WHAT IS NEEDED.
Output every entry below word for word, minus the images.

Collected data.
----
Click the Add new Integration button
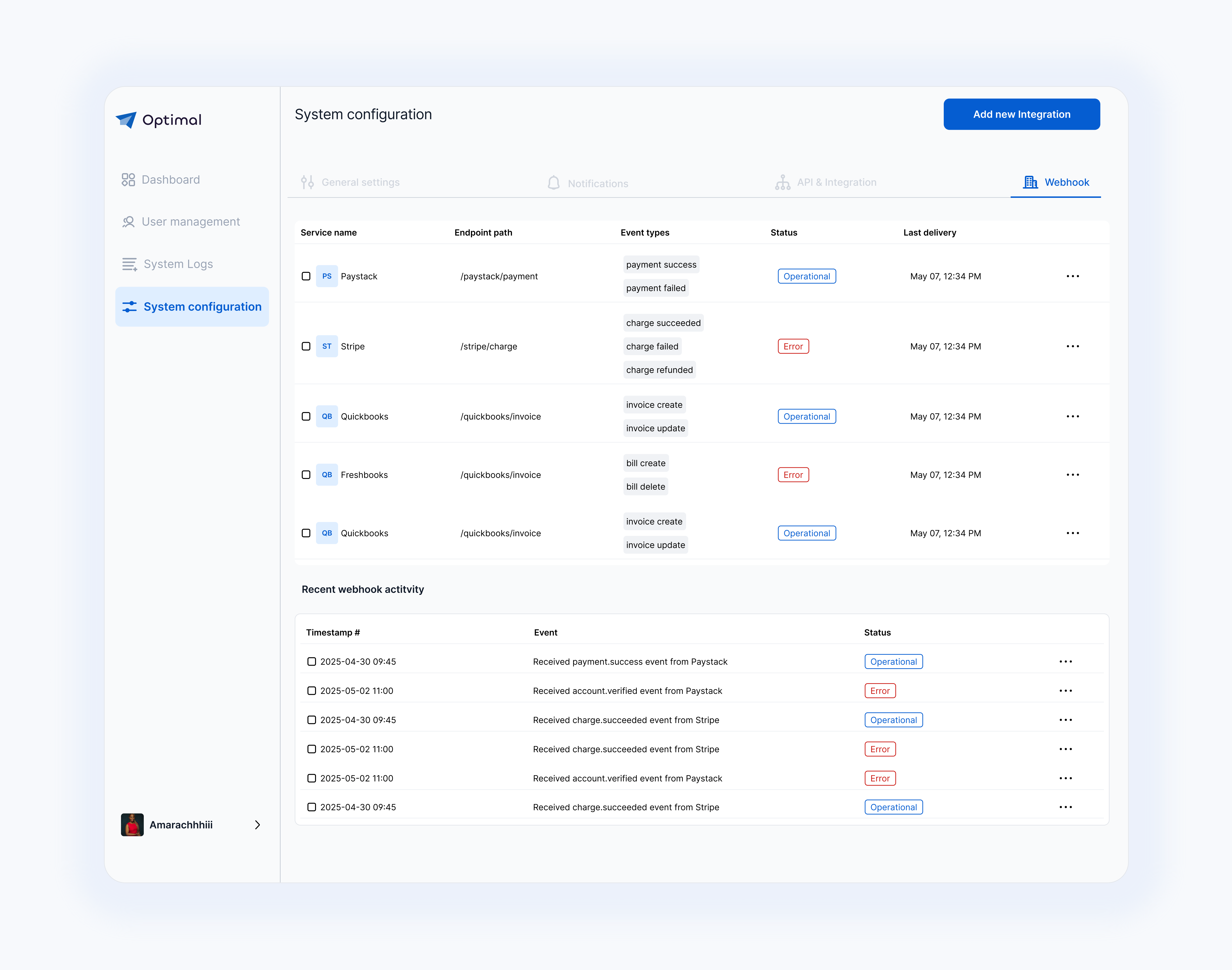This screenshot has height=970, width=1232. click(1021, 114)
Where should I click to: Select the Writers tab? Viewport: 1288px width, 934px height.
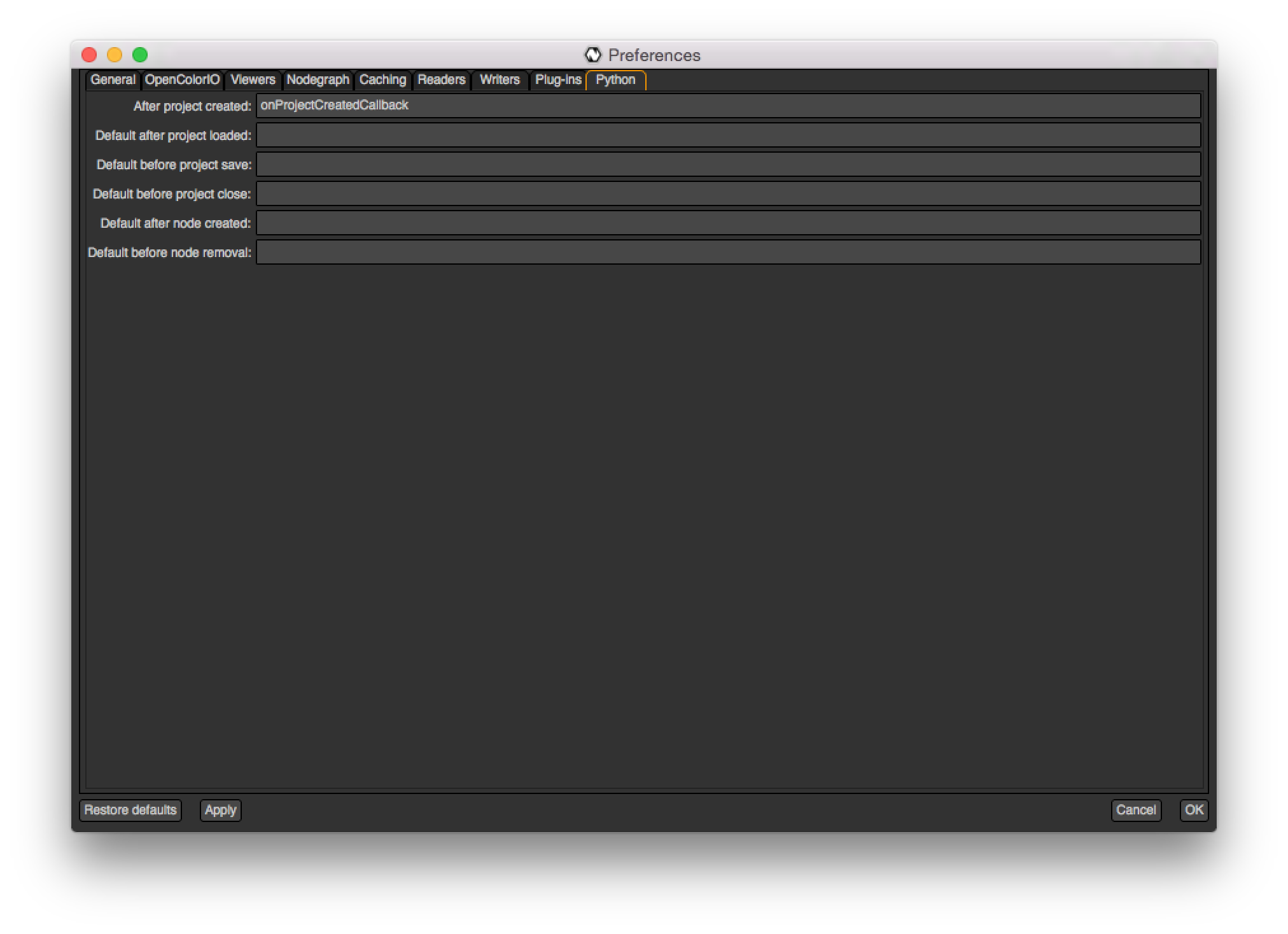click(500, 80)
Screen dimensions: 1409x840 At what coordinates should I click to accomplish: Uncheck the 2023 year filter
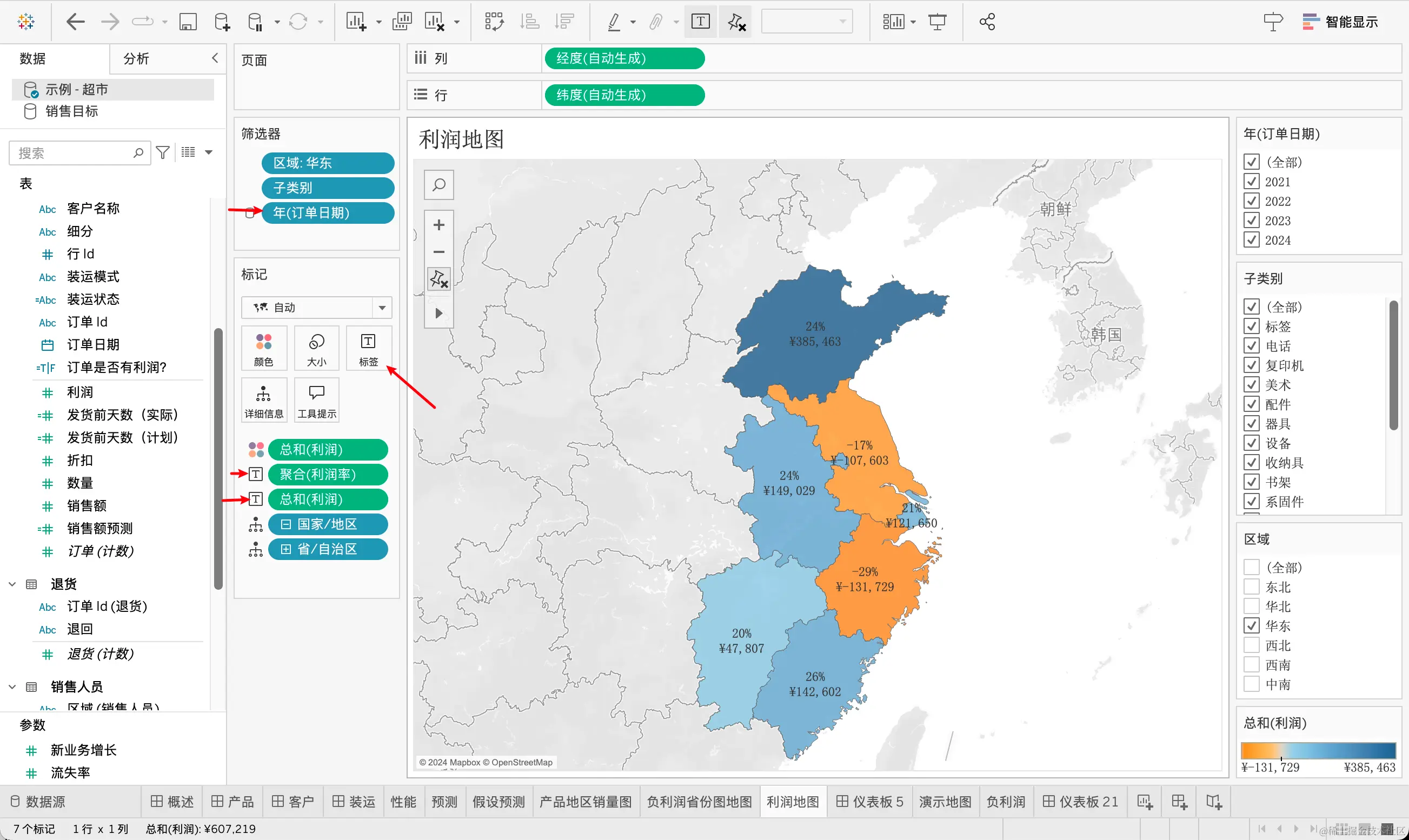[x=1251, y=220]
----
RESPONSE BOX.
Click the Add new Integration button
This screenshot has height=970, width=1232. click(1021, 114)
Where should I click to: Select the Writers tab? Viewport: 1288px width, 934px height.
click(500, 80)
Screen dimensions: 1409x840 At what coordinates should I click to accomplish: Uncheck the 2023 year filter
[x=1251, y=220]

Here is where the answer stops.